- **Exercise tasks**:
1: Please copy the passage from the text on Germany's economy word for word, starting with "So, how did" and going on through "this has disappeared.".
2: In the text on Germany's economy, what three things did the country's business model depend on?

- **Text**:

Not so long ago, Germany was considered the engine of the EU economy. When things went wrong for other countries in the bloc, there was always the hope that Berlin would come to the rescue.

But now, it seems that the safety net is slowly deflating: the country's industrial production has fallen below 2017 levels, and the threat of recession is more real than ever, although the DAX seems to be holding steady. The pressure on the European Central Bank (ECB) has prompted rate cuts, with potential for further reductions, which could lead to a reversal in the EUR/USD trend even if the Fed cuts rates.

The silver lining for markets is that the European Central Bank (ECB) has repeatedly cut rates, citing Germany's recession risk. The regulator took similar measures in 2001, 2002, and 2011.

So, how did Germany get into this situation?

The problem lies in a business model that depended on cheap energy from Russia, low-cost subcontractors in Eastern Europe, and ever-growing exports to China. Now, all this has disappeared.

- **Provided data**:

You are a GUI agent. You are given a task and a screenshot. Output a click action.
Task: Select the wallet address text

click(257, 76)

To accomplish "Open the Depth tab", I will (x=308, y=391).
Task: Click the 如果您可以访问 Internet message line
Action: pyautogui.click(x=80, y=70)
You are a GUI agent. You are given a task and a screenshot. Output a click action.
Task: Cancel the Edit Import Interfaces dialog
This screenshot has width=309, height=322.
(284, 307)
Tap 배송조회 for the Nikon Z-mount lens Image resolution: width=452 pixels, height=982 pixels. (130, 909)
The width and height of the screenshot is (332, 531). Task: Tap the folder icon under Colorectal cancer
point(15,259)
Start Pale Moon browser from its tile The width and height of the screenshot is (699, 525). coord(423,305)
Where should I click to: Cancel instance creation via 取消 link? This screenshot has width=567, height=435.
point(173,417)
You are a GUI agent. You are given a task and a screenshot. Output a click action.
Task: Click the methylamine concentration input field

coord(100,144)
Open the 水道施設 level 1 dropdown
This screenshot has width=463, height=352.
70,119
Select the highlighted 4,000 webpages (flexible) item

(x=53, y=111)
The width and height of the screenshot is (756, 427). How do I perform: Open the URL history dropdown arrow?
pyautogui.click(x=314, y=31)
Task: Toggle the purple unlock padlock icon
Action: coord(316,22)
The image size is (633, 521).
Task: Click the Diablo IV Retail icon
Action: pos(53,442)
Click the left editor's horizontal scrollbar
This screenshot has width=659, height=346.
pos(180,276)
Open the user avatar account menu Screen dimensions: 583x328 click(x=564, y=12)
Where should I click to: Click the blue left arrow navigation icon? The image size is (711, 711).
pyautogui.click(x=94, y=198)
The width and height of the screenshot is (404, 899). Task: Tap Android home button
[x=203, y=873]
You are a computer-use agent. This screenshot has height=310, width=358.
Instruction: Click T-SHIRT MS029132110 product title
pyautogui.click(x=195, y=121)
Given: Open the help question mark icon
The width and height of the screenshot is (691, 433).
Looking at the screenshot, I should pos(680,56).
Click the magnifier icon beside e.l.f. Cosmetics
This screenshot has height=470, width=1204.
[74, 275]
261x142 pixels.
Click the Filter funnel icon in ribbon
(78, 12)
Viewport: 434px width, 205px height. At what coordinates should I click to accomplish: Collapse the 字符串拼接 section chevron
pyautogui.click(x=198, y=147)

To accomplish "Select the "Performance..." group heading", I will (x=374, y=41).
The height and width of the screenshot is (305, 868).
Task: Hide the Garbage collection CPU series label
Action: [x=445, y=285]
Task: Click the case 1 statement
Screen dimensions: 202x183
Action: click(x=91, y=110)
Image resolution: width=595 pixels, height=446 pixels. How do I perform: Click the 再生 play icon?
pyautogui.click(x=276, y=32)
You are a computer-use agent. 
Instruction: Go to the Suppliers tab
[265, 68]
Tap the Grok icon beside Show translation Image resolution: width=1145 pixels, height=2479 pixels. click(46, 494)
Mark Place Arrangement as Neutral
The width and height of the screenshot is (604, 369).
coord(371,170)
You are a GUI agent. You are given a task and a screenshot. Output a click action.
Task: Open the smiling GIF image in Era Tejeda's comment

- **Solution list**:
1:
So, how did Germany get into this situation?

The problem lies in a business model that depended on cheap energy from Russia, low-cost subcontractors in Eastern Europe, and ever-growing exports to China. Now, all this has disappeared.

2: Cheap energy from Russia, low-cost subcontractors in Eastern Europe, and ever-growing exports to China.